“Works by the Late Bruce Conner” – (Part 2)
“I quit the art business in 1967 for about three years… At that time, whenever I’d get any letters about art related events, I’d send them back or throw them out. Sometimes, I’d write deceased on them. I was listed in Who’s Who in American Art and I sent back all their correspondence with “Deceased.” After three years, Who’s Who believed me… So the artist is definitely dead.”
On Monday, July 7, 2008, Bruce Conner died in San Francisco. It wasn’t the first time – in 1960 he advertised an exhibition of works by “the late Bruce Conner” – but it may be the last. Conner’s singular life isn’t really done justice by a list of his many roles and personae – but you need them, if only to understand just what a restless, curious, and prodigious figure he was: prankster, filmmaker, iconoclast, bullshitter, printmaker, performer, punk, sculptor, collagist, romantic, spiritualist, painter, candidate for City Supervisor and much more.
I know, and value greatly, his artworks, which isn’t the same thing – but it’s something. He was probably my favorite artist, and created what is widely acknowledged to be one of the greatest films ever made: A Movie from 1958. I didn’t know Conner, though I wish I did. Now I won’t have the chance.
A Movie was constructed completely of found footage. As he described it, this was a “pseudo-criminal” process that nevertheless was little different than making a painting. Painting, no more or less than appropriating objects, was a kind of theft: “You’re stealing all the past experiences that everyone has had… You’re building on this huge pyramid which has millions of dead bodies down at the bottom of it.”
A Movie was a “new old movie” – it looked antique in 1959. It was a comedic archaeology of progress, and an elegy for American modernity. The twentieth century is pictured, first comically, then with increasing sadness, as doomed charge, a monumental hubris – a zeppelin exploding in midair. The last shot of the film, breathtaking in its context, shows a diver swimming into the hull a submerged ship. He’s exploring the ruins of a century barely half over.
“[Hopkins] told me that this exhibition would be a terrific boon to my career. It would make me famous and rich. I’ve been told that since I was twenty-one years old… It’s one of the more fraudulent myths of the art business. Whereas, the only way you can make any money is to get a percentage of the gate. The concept that the museum and the galleries have been working on for so long is a 19th century one, wherein you confront a robber baron…who smashed millions of tiny babies into the ground, tore their eyeballs out and disemboweled them; he’s done this his whole life… And he’s built castles around the world.”
Conner’s relationship with SFMOMA was notoriously troubled. As Conner recounted in 1979 (in an interview published in Damage and reprinted in Stiles and Selz, Theories and Documents of Contemporary Art), Henry Hopkins, then the museum’s director, had proposed doing a retrospective of the artist’s work to date. But they couldn’t agree on certain things. Conner wanted to take part in curating his own history, and demanded a role in the conservation of assemblages that he’d originally intended to change over time. He also wanted his show to be free – the museum wanted to charge $2 admission fee – or at least to share in a percentage of the earnings from an increased admission.

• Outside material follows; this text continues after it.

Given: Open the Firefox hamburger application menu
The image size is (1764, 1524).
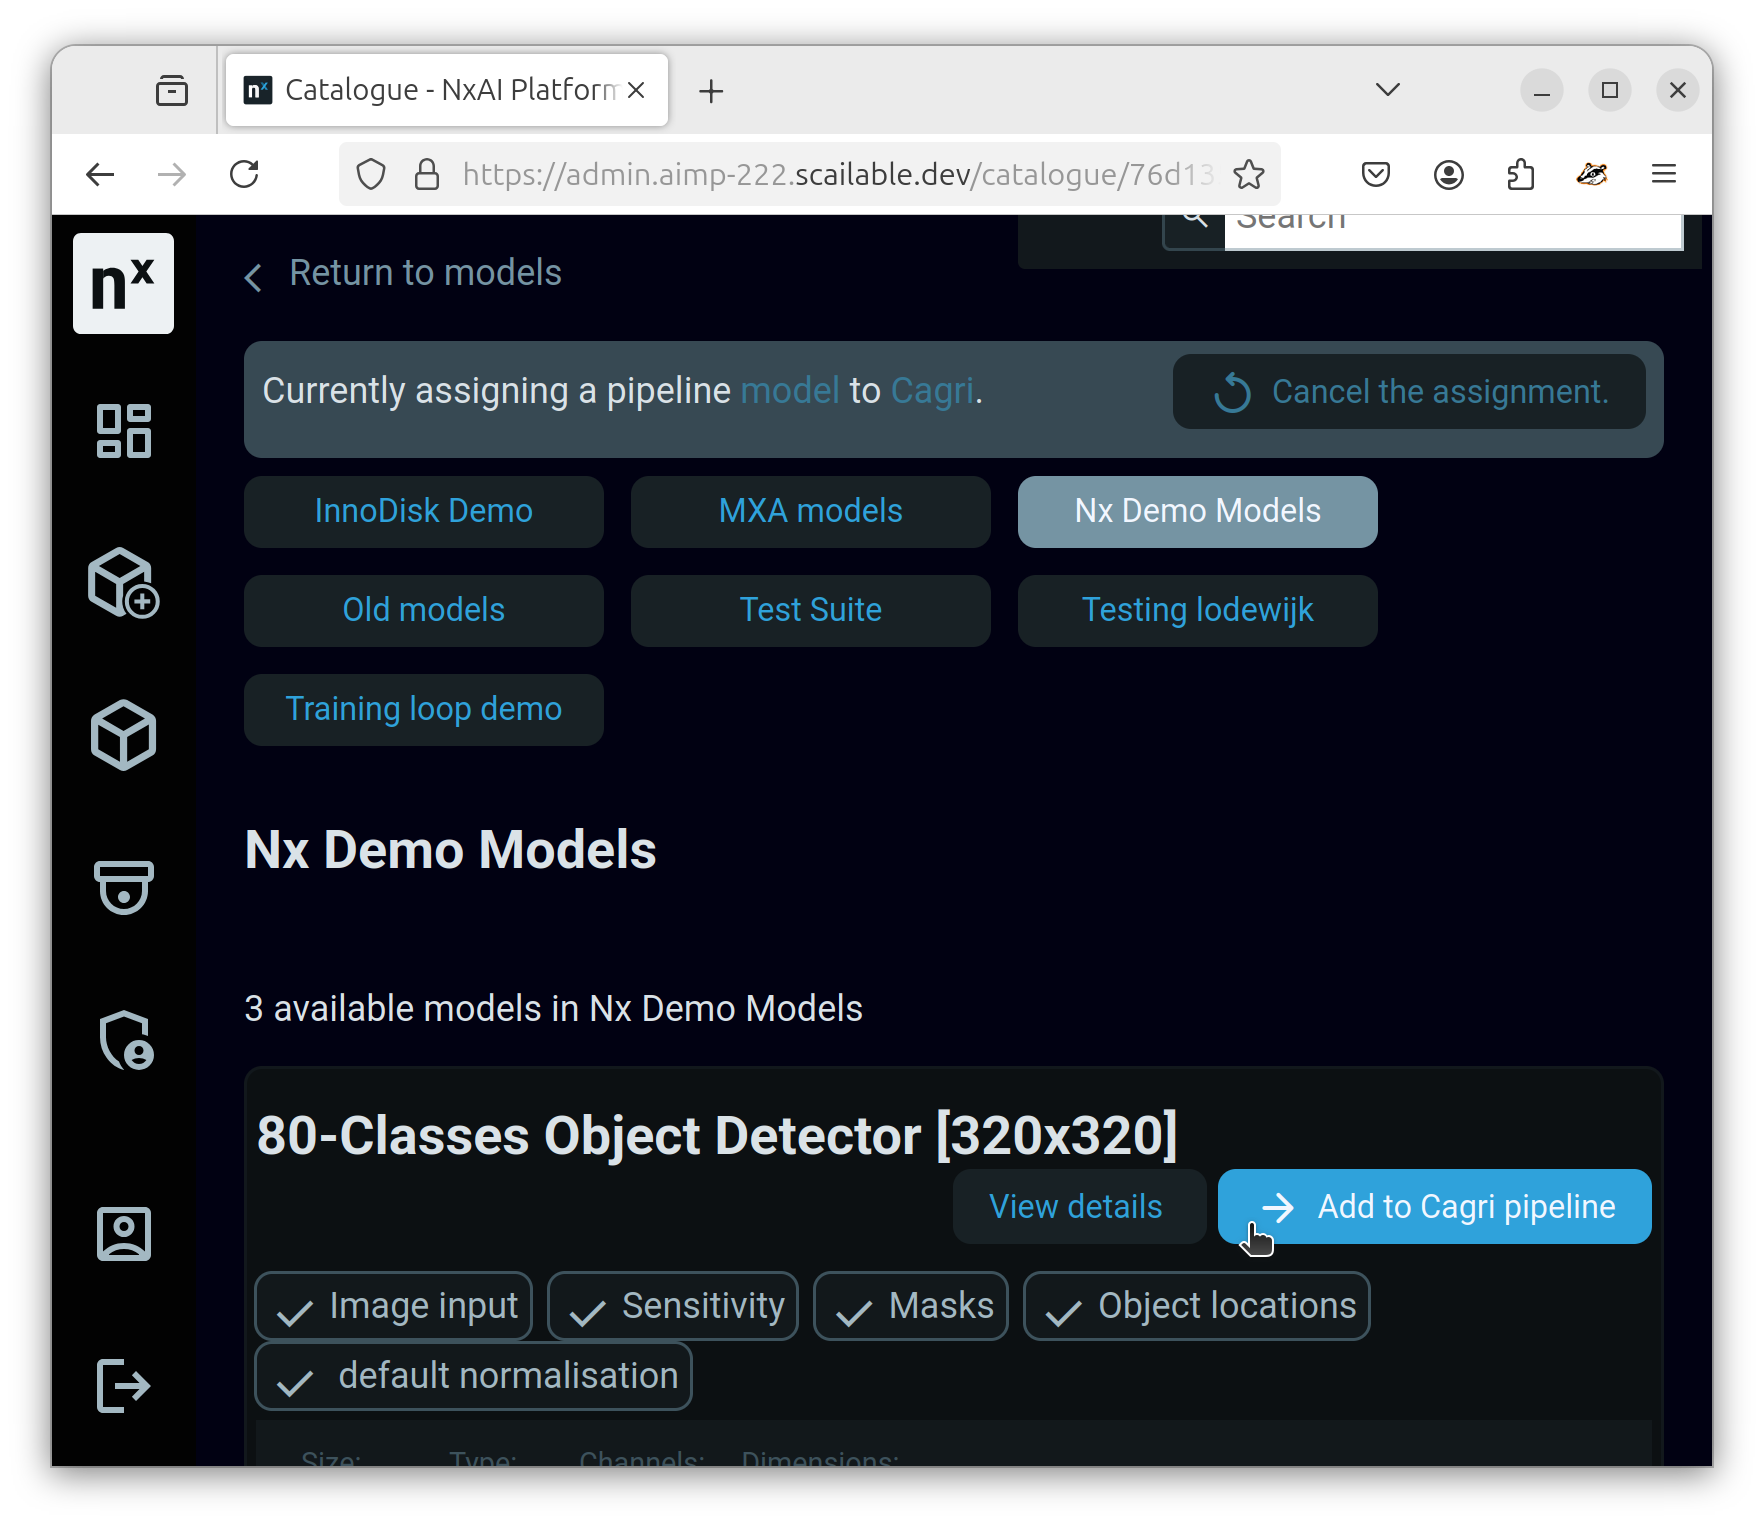Looking at the screenshot, I should pos(1663,175).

“They practically informed me it was a post-mortem,” the artist said – invoking, in part, the avant gardist cliché of the museum as mausoleum, or morgue. More to the point, however, Conner was hoping to retain, or recover, some determination over his work, and his public image. “Everything was being run as if I did not exist,” he declared. Needless to say, SFMOMA never did their retrospective. Perhaps those around at the time will have another perspective.
It’s too bad. It would have been tremendous. As the works in SFMOMA’s collection attest, Conner made some of the most distinctive and intense works of the last century. Works by Robert Rauschenberg and Jasper Johns, whose productions from the late 1950s are often connected to Conner’s, look by comparison mannered “moves” in an art historical game. Conner’s best assemblages – Homage to Jay Defeo, 1958, The Temptation of St. Barney Google, 1959, Snore, 1960, Looking Glass, 1964 (the last one he made) – leap out of history. They look like rotting encrustations, half-destroyed artifacts of a culture both distant and familiar. They’re also, sometimes, surprisingly femme: When I saw “2000 BC”, Conner’s retrospective at the de Young Museum in 1999, my friend kept saying, of the assemblages, “I can’t believe someone made these. What was her name again?” Sarah, I whispered, Bruce Conner is a boy. “No she isn’t!”
These wounded and delicate almost-objects seem organic, alive, about to crawl away. “I made them vulnerable,” said Conner in 1979, “They were designed with the idea that time, the elements, would change them.” Like a life.